This fair; the quantity
of hops that have been sold at one of these fairs is diversely
reported, and some affirm it to be so great, that I dare not copy
after them; but without doubt it is a surprising account,
especially in a cheap year.
The next article brought thither is wool, and this of several
sorts, but principally fleece wool, out of Lincolnshire, where the
longest staple is found; the sheep of those countries being of the
largest breed.
The buyers of this wool are chiefly indeed the manufacturers of
Norfolk and Suffolk and Essex, and it is a prodigious quantity they
buy.
Here I saw what I have not observed in any other county of England,
namely, a pocket of wool. This seems to be first called so in
mockery, this pocket being so big, that it loads a whole waggon,
and reaches beyond the most extreme parts of it hanging over both
before and behind, and these ordinarily weigh a ton or twenty-five
hundredweight of wool, all in one bag.
The quantity of wool only, which has been sold at this place at one
fair, has been said to amount to fifty or sixty thousand pounds in
value, some say a great deal more.
By these articles a stranger may make some guess at the immense
trade carried on at this place; what prodigious quantities of goods
are bought and sold here, and what a confluence of people are seen
here from all parts of England.
I might go on here to speak of several other sorts of English
manufactures which are brought hither to be sold; as all sorts of
wrought-iron and brass-ware from Birmingham; edged tools, knives,
etc., from Sheffield; glass wares and stockings from Nottingham and
Leicester; and an infinite throng of other things of smaller value
every morning.
To attend this fair, and the prodigious conflux of people which
come to it, there are sometimes no less than fifty hackney coaches
which come from London, and ply night and morning to carry the
people to and from Cambridge; for there the gross of the people
lodge; nay, which is still more strange, there are wherries brought
from London on waggons to ply upon the little river Cam, and to row
people up and down from the town, and from the fair as occasion
presents.
It is not to be wondered at, if the town of Cambridge cannot
receive, or entertain the numbers of people that come to this fair;
not Cambridge only, but all the towns round are full; nay, the very
barns and stables are turned into inns, and made as fit as they can
to lodge the meaner sort of people: as for the people in the fair,
they all universally eat, drink, and sleep in their booths and
tents; and the said booths are so intermingled with taverns,
coffee-houses, drinking-houses, eating-houses, cook-shops, etc.,
and all in tents too; and so many butchers and higglers from all
the neighbouring counties come into the fair every morning with
beef, mutton, fowls, butter, bread, cheese, eggs, and such things,
and go with them from tent to tent, from door to door, that there
is no want of any provisions of any kind, either dressed or
undressed.
In a word, the fair is like a well-fortified city, and there is the
least disorder and confusion I believe, that can be seen anywhere
with so great a concourse of people.
Towards the latter end of the fair, and when the great hurry of
wholesale business begins to be over, the gentry come in from all
parts of the county round; and though they come for their
diversion, yet it is not a little money they lay out, which
generally falls to the share of the retailers, such as toy-shops,
goldsmiths, braziers, ironmongers, turners, milliners, mercers,
etc., and some loose coins they reserve for the puppet shows,
drolls, rope-dancers, and such like, of which there is no want,
though not considerable like the rest. The last day of the fair is
the horse-fair, where the whole is closed with both horse and foot
races, to divert the meaner sort of people only, for nothing
considerable is offered of that kind. Thus ends the whole fair,
and in less than a week more, there is scarce any sign left that
there has been such a thing there, except by the heaps of dung and
straw and other rubbish which is left behind, trod into the earth,
and which is as good as a summer's fallow for dunging the land; and
as I have said above, pays the husbandman well for the use of it.

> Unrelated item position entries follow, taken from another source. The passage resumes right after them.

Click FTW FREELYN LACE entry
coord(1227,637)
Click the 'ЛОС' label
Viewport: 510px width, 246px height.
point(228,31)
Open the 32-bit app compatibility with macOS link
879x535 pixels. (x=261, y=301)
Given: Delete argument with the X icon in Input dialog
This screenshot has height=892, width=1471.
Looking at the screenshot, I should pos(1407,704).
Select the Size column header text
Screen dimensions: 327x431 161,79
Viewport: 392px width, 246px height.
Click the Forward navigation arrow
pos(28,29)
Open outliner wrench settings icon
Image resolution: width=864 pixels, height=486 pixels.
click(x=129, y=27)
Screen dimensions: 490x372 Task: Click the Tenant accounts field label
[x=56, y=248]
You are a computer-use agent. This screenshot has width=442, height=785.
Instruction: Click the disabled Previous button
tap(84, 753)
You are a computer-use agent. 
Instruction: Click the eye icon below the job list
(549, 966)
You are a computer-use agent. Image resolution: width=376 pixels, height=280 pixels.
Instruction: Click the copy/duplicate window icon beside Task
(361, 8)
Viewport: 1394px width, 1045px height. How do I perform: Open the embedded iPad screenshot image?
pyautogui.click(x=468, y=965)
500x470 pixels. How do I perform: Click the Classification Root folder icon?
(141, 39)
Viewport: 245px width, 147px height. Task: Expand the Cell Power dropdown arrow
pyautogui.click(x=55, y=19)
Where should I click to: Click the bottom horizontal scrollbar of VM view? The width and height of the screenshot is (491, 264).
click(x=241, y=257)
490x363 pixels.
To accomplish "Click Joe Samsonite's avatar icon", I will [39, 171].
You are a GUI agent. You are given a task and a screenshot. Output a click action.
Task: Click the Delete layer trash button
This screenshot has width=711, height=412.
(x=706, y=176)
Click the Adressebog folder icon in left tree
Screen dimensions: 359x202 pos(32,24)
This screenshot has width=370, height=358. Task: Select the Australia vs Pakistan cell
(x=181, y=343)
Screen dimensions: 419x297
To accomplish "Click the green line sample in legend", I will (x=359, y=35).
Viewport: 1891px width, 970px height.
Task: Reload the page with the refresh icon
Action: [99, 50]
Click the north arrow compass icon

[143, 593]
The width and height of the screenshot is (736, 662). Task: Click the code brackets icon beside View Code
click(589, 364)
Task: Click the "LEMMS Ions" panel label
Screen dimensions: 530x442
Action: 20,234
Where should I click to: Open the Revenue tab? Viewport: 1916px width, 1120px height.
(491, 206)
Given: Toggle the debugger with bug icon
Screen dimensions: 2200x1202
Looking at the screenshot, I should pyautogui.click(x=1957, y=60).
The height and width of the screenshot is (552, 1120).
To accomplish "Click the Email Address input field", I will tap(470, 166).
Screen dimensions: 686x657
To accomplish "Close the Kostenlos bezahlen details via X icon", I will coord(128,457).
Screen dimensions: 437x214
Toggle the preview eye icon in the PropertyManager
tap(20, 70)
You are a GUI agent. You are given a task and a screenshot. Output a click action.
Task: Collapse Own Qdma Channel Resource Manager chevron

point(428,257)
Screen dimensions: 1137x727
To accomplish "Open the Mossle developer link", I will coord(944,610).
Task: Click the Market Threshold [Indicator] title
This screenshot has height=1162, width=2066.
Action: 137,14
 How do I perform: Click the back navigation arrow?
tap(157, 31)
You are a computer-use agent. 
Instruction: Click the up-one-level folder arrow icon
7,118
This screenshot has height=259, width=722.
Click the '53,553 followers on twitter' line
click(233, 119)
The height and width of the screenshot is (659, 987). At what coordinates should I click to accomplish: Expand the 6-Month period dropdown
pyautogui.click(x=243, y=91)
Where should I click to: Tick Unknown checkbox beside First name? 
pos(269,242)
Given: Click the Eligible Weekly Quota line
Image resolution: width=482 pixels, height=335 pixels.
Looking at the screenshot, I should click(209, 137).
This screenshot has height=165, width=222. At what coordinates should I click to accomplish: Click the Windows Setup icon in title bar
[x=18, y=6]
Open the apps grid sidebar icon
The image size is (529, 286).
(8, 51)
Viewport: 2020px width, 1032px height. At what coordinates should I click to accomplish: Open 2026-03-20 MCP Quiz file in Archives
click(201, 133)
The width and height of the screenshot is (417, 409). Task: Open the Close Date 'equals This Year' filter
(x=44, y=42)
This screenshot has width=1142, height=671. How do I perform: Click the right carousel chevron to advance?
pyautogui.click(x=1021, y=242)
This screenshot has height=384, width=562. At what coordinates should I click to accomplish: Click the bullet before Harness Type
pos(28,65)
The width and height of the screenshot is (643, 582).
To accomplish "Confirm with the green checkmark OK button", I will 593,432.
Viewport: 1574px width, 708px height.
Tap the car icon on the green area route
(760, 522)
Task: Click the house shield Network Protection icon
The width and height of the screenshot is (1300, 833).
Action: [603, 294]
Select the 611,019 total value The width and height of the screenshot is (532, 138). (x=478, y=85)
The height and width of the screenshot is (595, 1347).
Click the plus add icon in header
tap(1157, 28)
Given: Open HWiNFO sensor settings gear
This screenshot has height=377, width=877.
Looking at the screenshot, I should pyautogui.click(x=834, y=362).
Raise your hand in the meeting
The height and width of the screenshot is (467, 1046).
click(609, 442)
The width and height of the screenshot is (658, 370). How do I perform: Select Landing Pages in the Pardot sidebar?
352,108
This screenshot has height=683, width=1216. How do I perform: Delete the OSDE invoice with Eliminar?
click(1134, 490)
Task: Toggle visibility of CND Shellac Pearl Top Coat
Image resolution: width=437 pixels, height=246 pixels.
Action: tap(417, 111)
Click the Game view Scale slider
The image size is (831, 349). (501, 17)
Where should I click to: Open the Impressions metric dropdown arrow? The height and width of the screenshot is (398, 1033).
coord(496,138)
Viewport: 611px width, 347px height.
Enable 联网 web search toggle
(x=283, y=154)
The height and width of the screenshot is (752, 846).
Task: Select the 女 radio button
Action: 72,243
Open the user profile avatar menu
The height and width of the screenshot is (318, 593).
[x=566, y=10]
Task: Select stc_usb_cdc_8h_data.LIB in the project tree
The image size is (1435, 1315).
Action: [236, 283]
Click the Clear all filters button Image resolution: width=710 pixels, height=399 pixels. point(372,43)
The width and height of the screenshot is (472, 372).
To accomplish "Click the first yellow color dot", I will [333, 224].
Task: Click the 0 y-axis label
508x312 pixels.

I should have mentioned that here is a court of justice always
open, and held every day in a shed built on purpose in the fair;
this is for keeping the peace, and deciding controversies in
matters deriving from the business of the fair. The magistrates of
the town of Cambridge are judges in this court, as being in their
jurisdiction, or they holding it by special privilege: here they
determine matters in a summary way, as is practised in those we
call Pye Powder Courts in other places, or as a Court of
Conscience; and they have a final authority without appeal.
I come now to the town and university of Cambridge; I say the town
and university, for though they are blended together in the
situation, and the colleges, halls, and houses for literature are
promiscuously scattered up and down among the other parts, and some
even among the meanest of the other buildings, as Magdalene College
over the bridge is in particular; yet they are all incorporated
together by the name of the university, and are governed apart and
distinct from the town which they are so intermixed with.